Nalar atau pikiran hanyalah sebuah alat untuk merasionalisasi atau berpikir tentang realita atau rumusan tentang keidealan. Pada dasarnya, pengemudinya adalah hati dan nafsu. Karena objek kajiannya adalah tasawuf, maka rumusan (konsepan) ini diaktualisasikan pada ranah sufistik (semitik).

Beliau mencontohkan tentang sholat dalam karyanya, bahwasanya sholat dalam kajian ilmu fiqh mempunyai temporer waktu sesuai yang telah ditentukan. Asal tidak keluar dari waktu itu maka masih dianggap sah sholat seseorang.

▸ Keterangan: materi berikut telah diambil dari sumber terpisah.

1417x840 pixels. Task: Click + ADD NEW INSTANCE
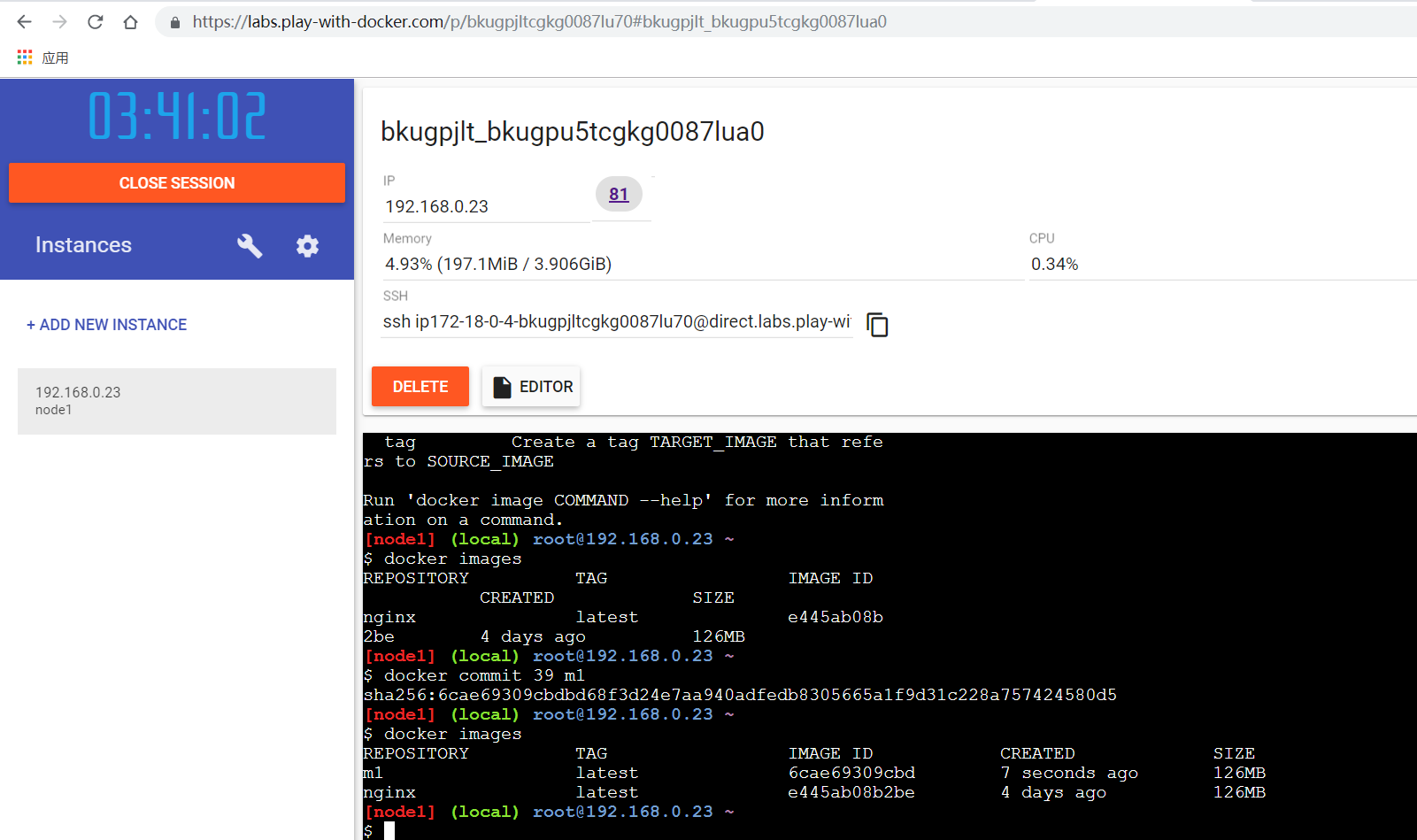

Nah, disinilah perang antara hati dan nafsu dalam mengendalikan akal/pikiran. Karena konsep fiqh bersifat dhonni, jadi berbagai alas an bisa dipaksakan untuk membenarkan perbuatan yang belum bisa dikatakan bagus. Contoh ketika asik ngobrol bersama teman dan adzan dikumandankan. Maka sepontan, kebiasaan yang sering terjadi adalah melanjutkan ngobrol, karena sholat masih ada tenggang waktu belum masuk akhir waktu “al-faut”.

Landasan berpikir disini karena nafsu memegang kendali pemikiran seseorang itu. Dengan dalih banyak yang diungkapkan dari konsep figh. Karena memang dalam ranah debatable.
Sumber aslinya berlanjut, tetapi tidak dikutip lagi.